TO: The GREAT PLAINS MATH LEAGUE/ARML TEAMS FROM MISSOURI AND/OR KANSAS ("Team") and AUTHORIZED CHAPERONES ("Chaperones"):
As the parent or guardian of _____________________________ ("Student"), I give permission for Student to participate in the ARML contest in Iowa City and related travel on May 31 through June 2, 2001. I understand that travel will be by vehicles driven by team coaches or parents, and Student is hereby given permission to ride in any vehicle driven by a team coach or parent. I agree not to hold the Team or any of its agents responsible for accidents or injuries to Student other than those specifically caused by willful individual negligence, in which case liability shall be limited to the responsible individual or individuals. It is understood that Student is to make every effort to behave responsibly on the trip, including adhering to schedules and curfews established by the Chaperones. Furthermore, it is understood that this trip is not an officially-sponsored trip of the school that Student attends or any other school unless the school has specifically designated the trip as such. In case of a medical emergency concerning Student at a time when I cannot be notified, I authorize Team representatives with custody of this Authorization to consent to any necessary medical care or treatment, including hospitalization. The Chaperones shall have the following powers: The power to seek appropriate medical treatment or attention on behalf of Student as may be required by the circumstances, including but not limited to, medical doctor and/or hospital visits; The power to authorize medical treatment or medical procedures in an emergency situation; The power to make appropriate decisions regarding clothing, bodily nourishment, and shelter.

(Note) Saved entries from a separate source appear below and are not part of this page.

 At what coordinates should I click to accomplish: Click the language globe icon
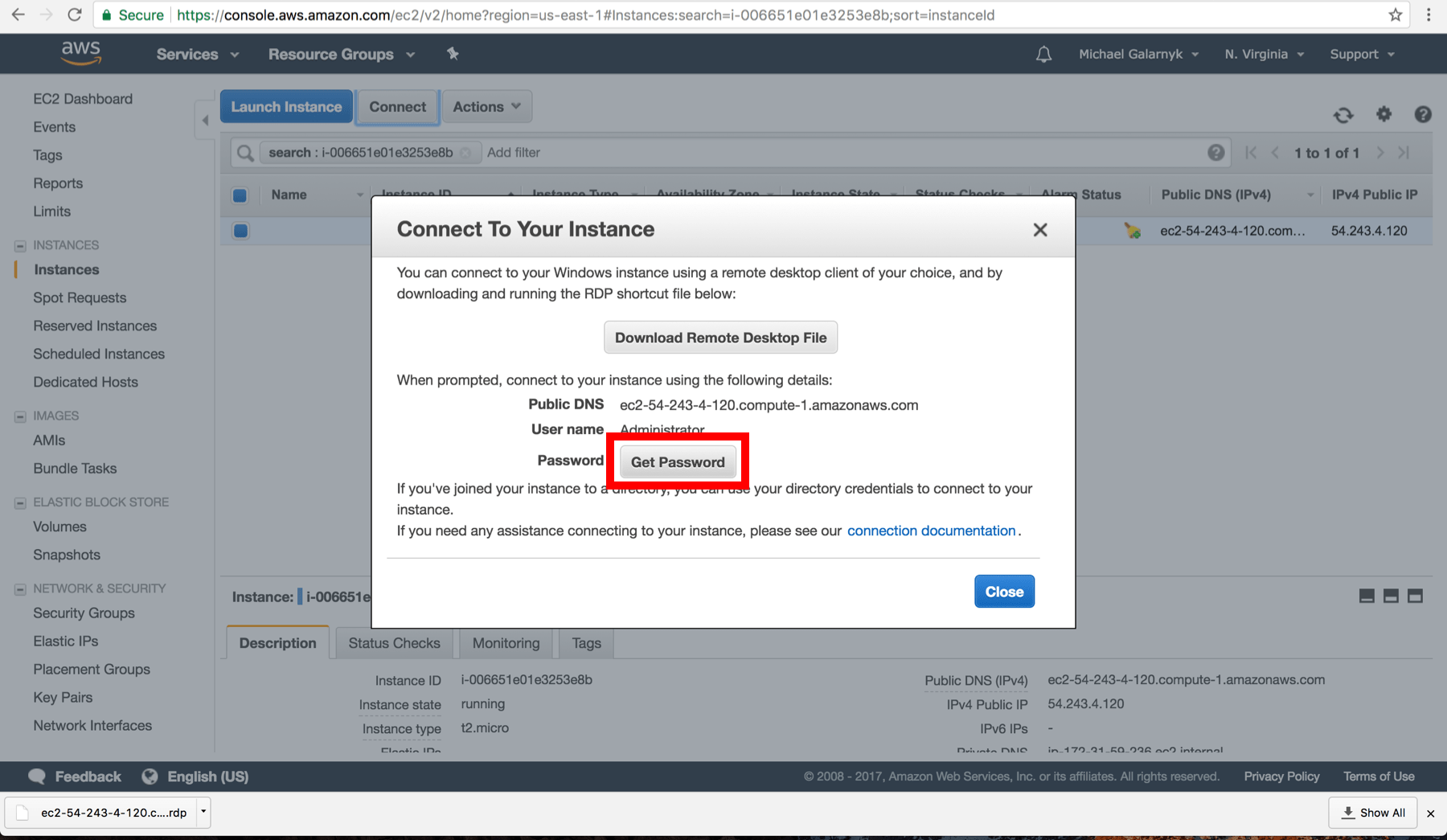[150, 776]
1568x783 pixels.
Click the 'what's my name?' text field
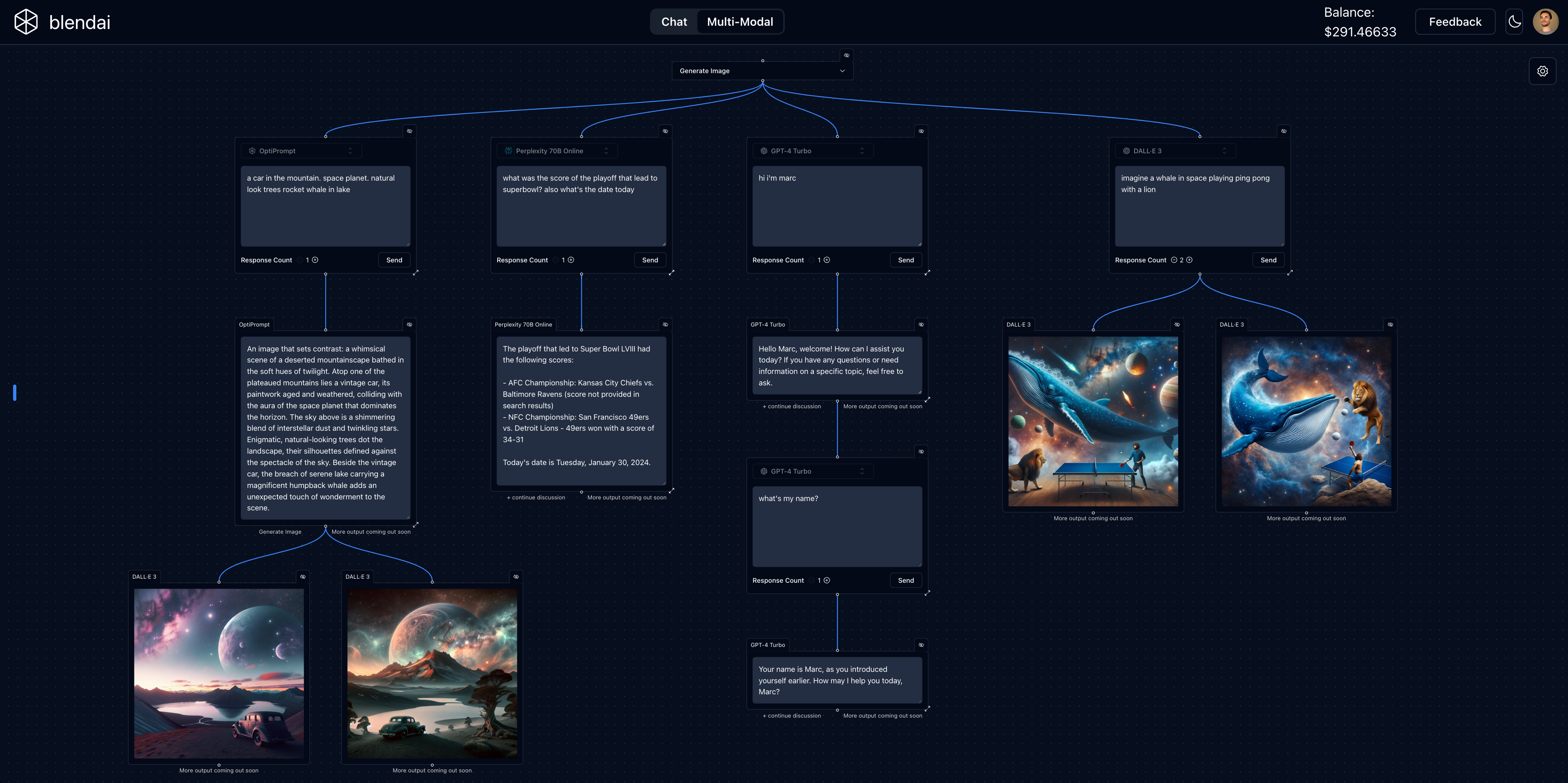pyautogui.click(x=837, y=526)
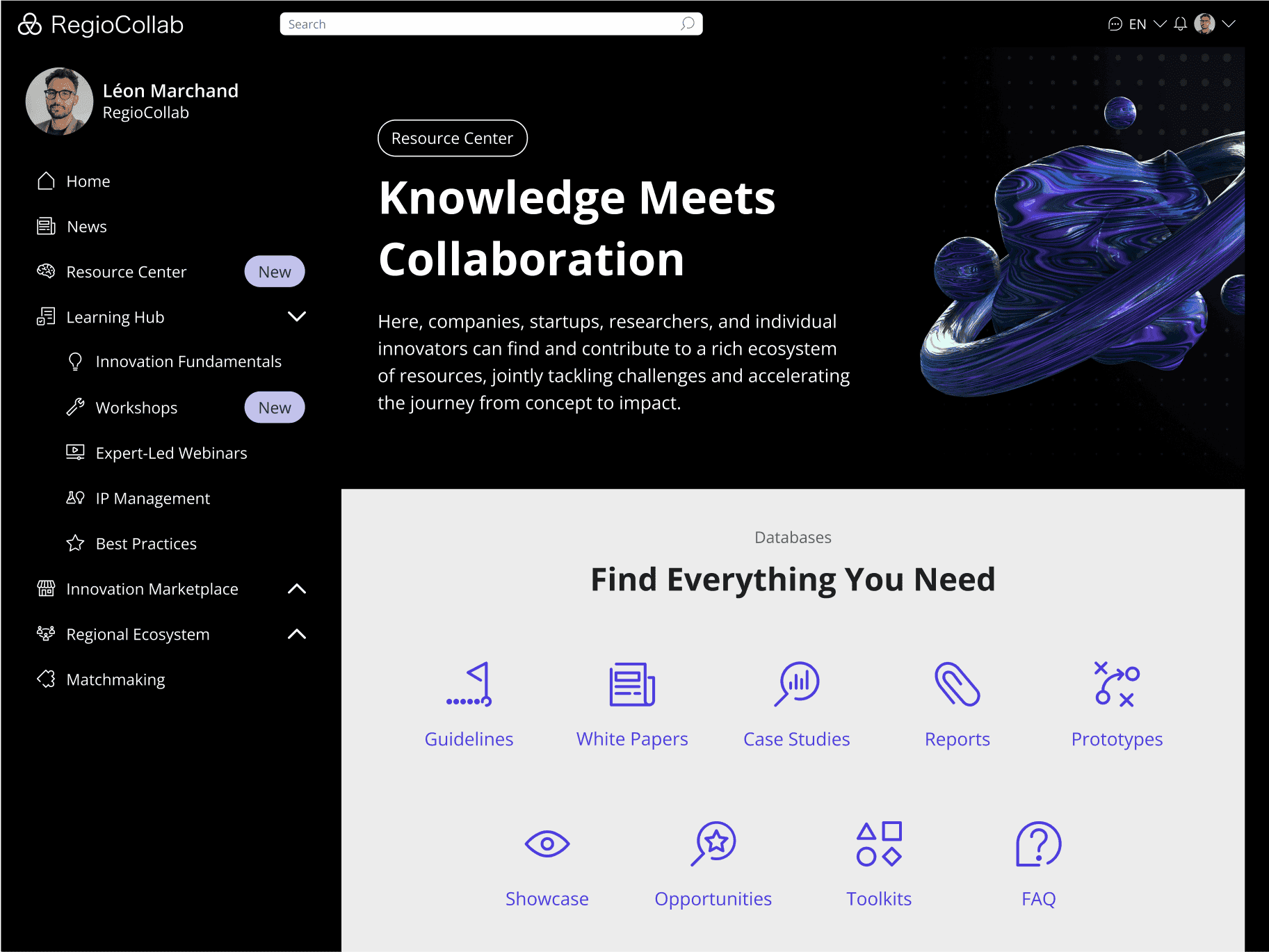Open the Case Studies magnifier icon
Viewport: 1269px width, 952px height.
[796, 684]
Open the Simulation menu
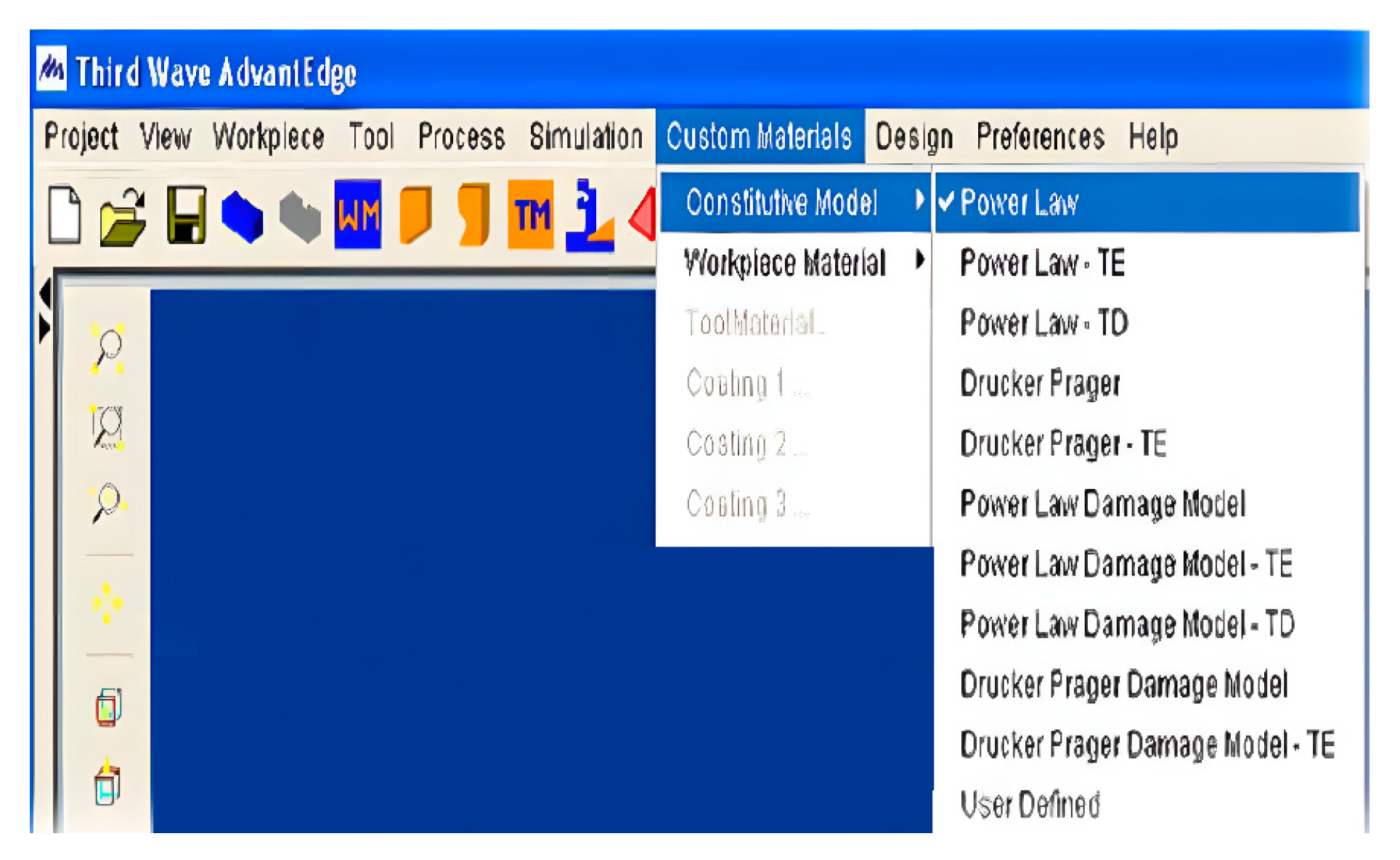The width and height of the screenshot is (1400, 860). click(585, 137)
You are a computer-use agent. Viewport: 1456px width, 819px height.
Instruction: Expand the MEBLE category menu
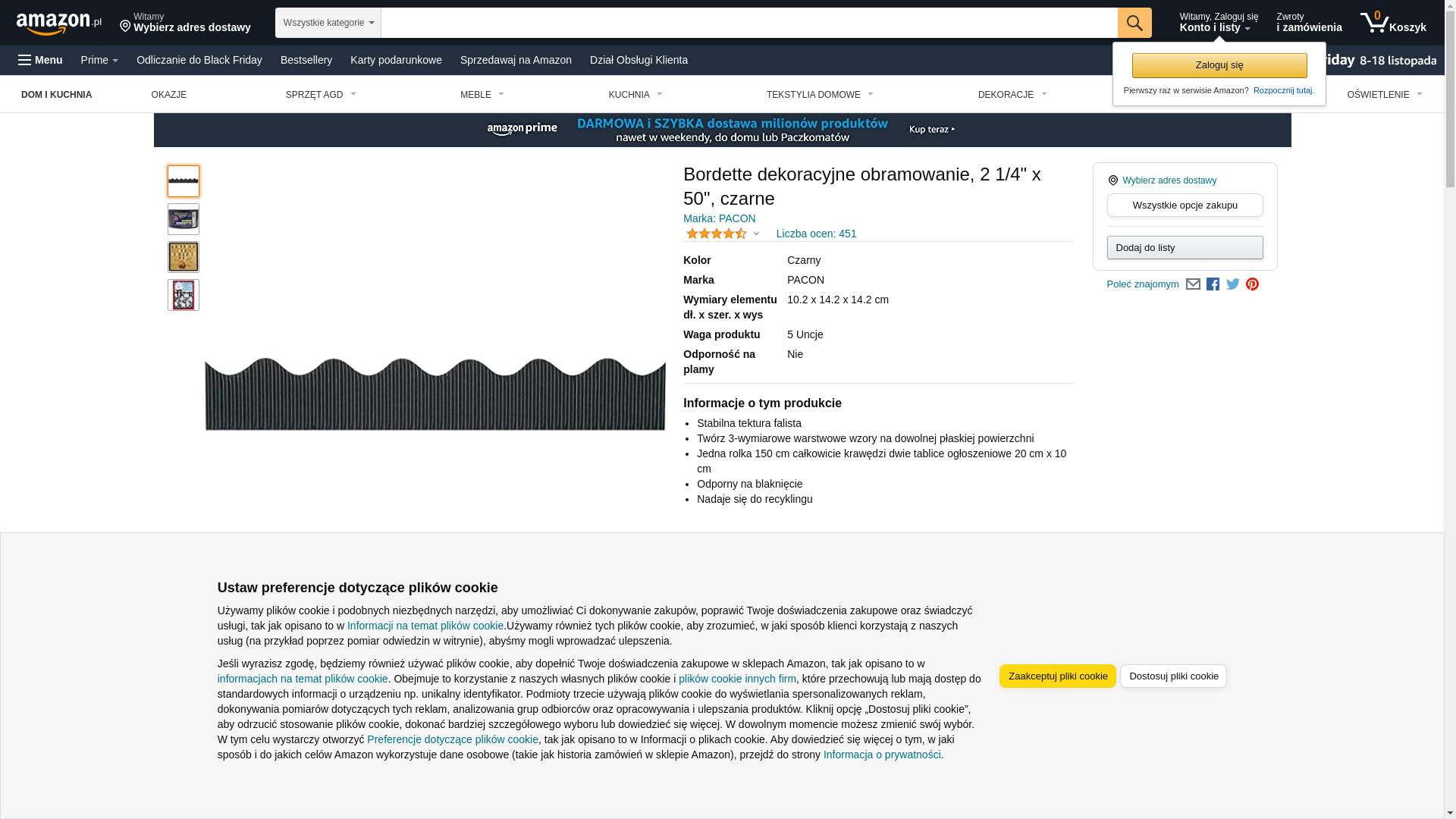click(x=482, y=95)
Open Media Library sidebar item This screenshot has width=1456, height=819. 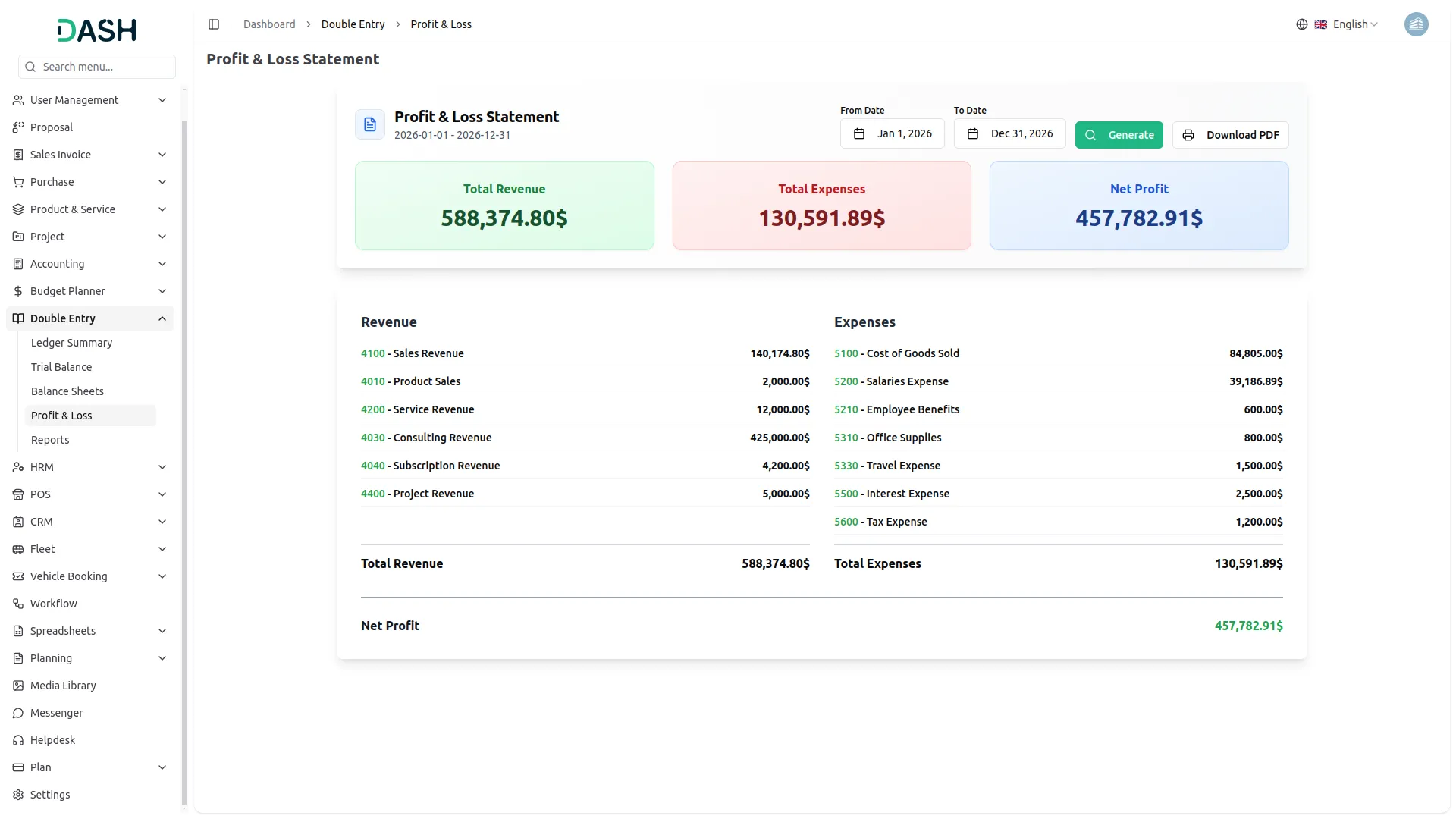63,686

Signature: ______________________________Date: ____________________
Print Name: ______________________________
Telephone numbers where Parent/Guardian may be reached during the trip:
Home: _________________ Work: _________________ Other: _________________
Student's doctor: Name: ______________________________ Phone Number: ____________________
Name of Parent/Guardian's Insurance: ________________________________________
Insurance Policy No. or Group No.: ________________________________________
Please list any medications, allergies, or other relevant medical information pertaining to Student on the back of this sheet.